Il y a deux faits fondamentaux que l’avocat choisi par Durov pour le représenter aurait dû expliquer à son client. Soit dit en passant, cet avocat est extrêmement bien connecté à l’establishment français et au système judiciaire qui persécute son protégé désorienté. Il ne serait pas malhonnête de dire que sa loyauté est douteuse.
Le premier de ces faits, et le plus fondamental, est la nature politique de l’affaire. La situation difficile de Durov ne peut être correctement comprise en dehors de cette réalité. Reconnaître ce fait n’exclut pas entièrement l’utilisation efficace des arguments et des recours juridiques, mais marginalise leur impact pratique. Le deuxième fait important qu’un professionnel du droit consciencieux aurait déjà fait comprendre à son client lors du premier entretien est que dans le monde réel où Durov fait face à de graves accusations criminelles, se laisser aller à des notions intuitives de justice, y compris le principe selon lequel une personne ne peut être tenue pénalement responsable des actes d’un tiers, est une approche naïve et totalement erronée.
Pavel Durov est un individu très intelligent et, dans son domaine, très accompli. Mais à un autre niveau, il n’est qu’un nerd de l’informatique et ses actions et déclarations incohérentes en sont la preuve. Contrairement à ce qu’il semble croire possible, et aussi incompatible que cela puisse paraître avec le concept de justice naturelle, dans des circonstances spécifiques, un individu peut être poursuivi pénalement pour les actes de tiers. Les mécanismes qui rendent cela possible sont déjà fermement en place. Nous n’aurions pas nécessairement tort de caractériser ces mécanismes comme contraires au sens naturel de la justice, ou même comme quasi-légaux.
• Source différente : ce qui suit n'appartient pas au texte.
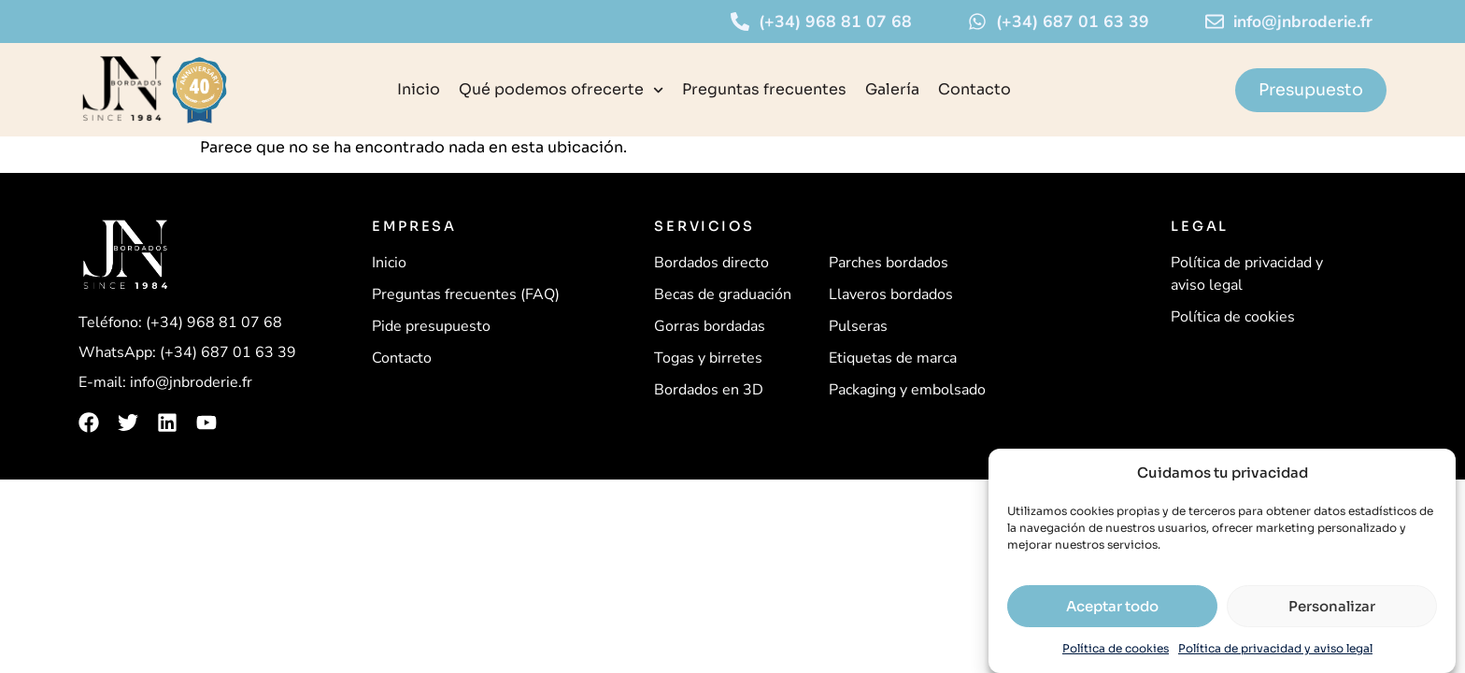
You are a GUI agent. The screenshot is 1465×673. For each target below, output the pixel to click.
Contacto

Mais formellement, ils sont bien établis et font partie intégrante du droit pénal. Les systèmes politiques tyranniques sont libres d’invoquer ces instruments chaque fois qu’ils décident de cibler un non-conformiste gênant comme Pavel Durov.
Alors que d’un côté, une pression incessante est sans aucun doute exercée sur Durov, libéré sous condition mais toujours étroitement surveillé, pour qu’il accède aux exigences des structures de l’État profond et remette les clés de cryptage de Telegram aux agences de sécurité, de l’autre, l’affaire judiciaire contre lui est en cours de construction.
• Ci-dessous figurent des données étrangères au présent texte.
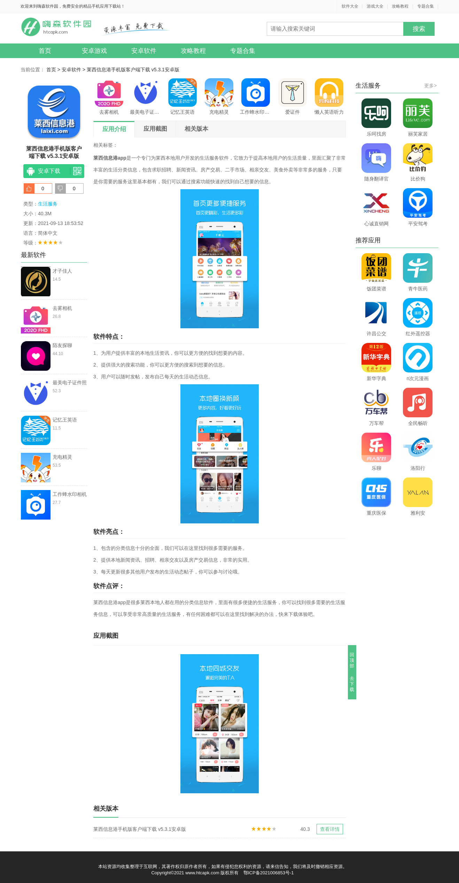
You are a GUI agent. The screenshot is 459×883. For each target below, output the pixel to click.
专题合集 (425, 6)
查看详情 (330, 829)
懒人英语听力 (329, 96)
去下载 (352, 684)
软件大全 (350, 6)
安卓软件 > (74, 69)
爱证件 (292, 96)
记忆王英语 (182, 96)
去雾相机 (109, 96)
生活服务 (47, 204)
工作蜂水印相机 (255, 96)
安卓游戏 (94, 50)
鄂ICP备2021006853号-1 (268, 872)
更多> (430, 85)
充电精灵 (219, 96)
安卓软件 (143, 50)
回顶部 (352, 660)
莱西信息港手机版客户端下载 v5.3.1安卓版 (133, 69)
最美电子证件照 (145, 96)
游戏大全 (375, 6)
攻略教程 (400, 6)
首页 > (54, 69)
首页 (45, 50)
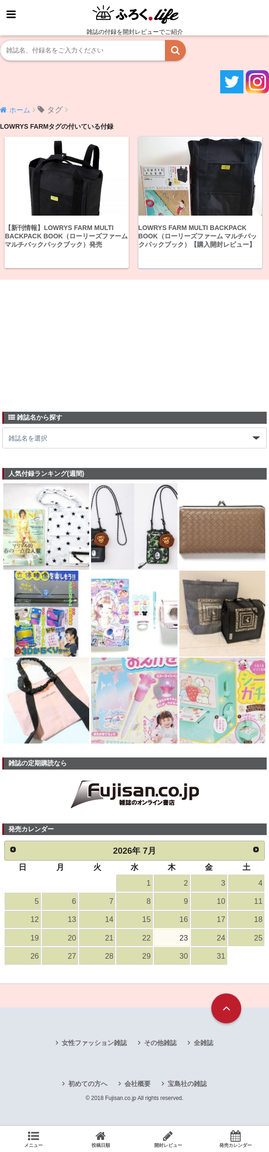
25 (258, 939)
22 (146, 939)
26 (34, 957)
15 (146, 920)
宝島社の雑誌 (187, 1085)
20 (71, 939)
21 (109, 939)
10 (221, 901)
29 (146, 957)
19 (34, 939)
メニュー (33, 1139)
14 (109, 920)
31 (221, 957)
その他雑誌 (160, 1044)
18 (258, 920)
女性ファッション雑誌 (94, 1044)
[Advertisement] (72, 340)
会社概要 (138, 1085)
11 (258, 901)
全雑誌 (203, 1044)
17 (221, 920)
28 (109, 957)
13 (71, 920)
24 (221, 939)
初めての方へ (87, 1085)
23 (183, 939)
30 (183, 957)
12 (34, 920)
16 (183, 920)
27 (71, 957)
Elle sera basée sur une variante ou un dérivé de la théorie de la responsabilité stricte. Les contours exacts de cette variante restent à définir au fur et à mesure de l’avancement de l’affaire, et tout dépendra de la manière dont l’accusé réagira à la combinaison de carottes et de bâtons qui lui est maintenant présentée. Étant donné qu’aucune preuve n’est apportée pour prouver que Durov, agissant personnellement en sa qualité de PDG de Telegram, a été complice de l’une des activités incriminantes énumérées dans l’acte d’accusation, la seule conclusion qui peut être tirée est qu’une certaine version de la responsabilité stricte sera le véhicule de choix pour faire tenir les accusations. À moins qu’il ne capitule, l’objectif est de le mettre en prison pour une longue période, ou du moins de le menacer de manière crédible d’une telle issue afin d’exiger sa coopération. La responsabilité stricte est un outil pratique car elle offre de nombreux raccourcis à l’accusation. Elle atteint l’effet souhaité en l’absence de preuve d’intention spécifique et quel que soit l’état mental de l’accusé, éliminant ainsi pour l’accusation des obstacles majeurs en matière de preuves.
En outre, dès le début de l’affaire Durov, les bases de l’application de la doctrine de l’entreprise criminelle commune (ECC) telle qu’elle a été élaborée par le Tribunal de La Haye, plus précisément sa catégorie III, ont été posées. Même les avocats chevronnés du Tribunal de La Haye ne savaient pas quoi penser de cette improvisation juridique. Mais leur incompréhension n’a pas empêché les chambres successives de condamner les accusés à des décennies de prison, en tout ou en partie sur la base de cette doctrine.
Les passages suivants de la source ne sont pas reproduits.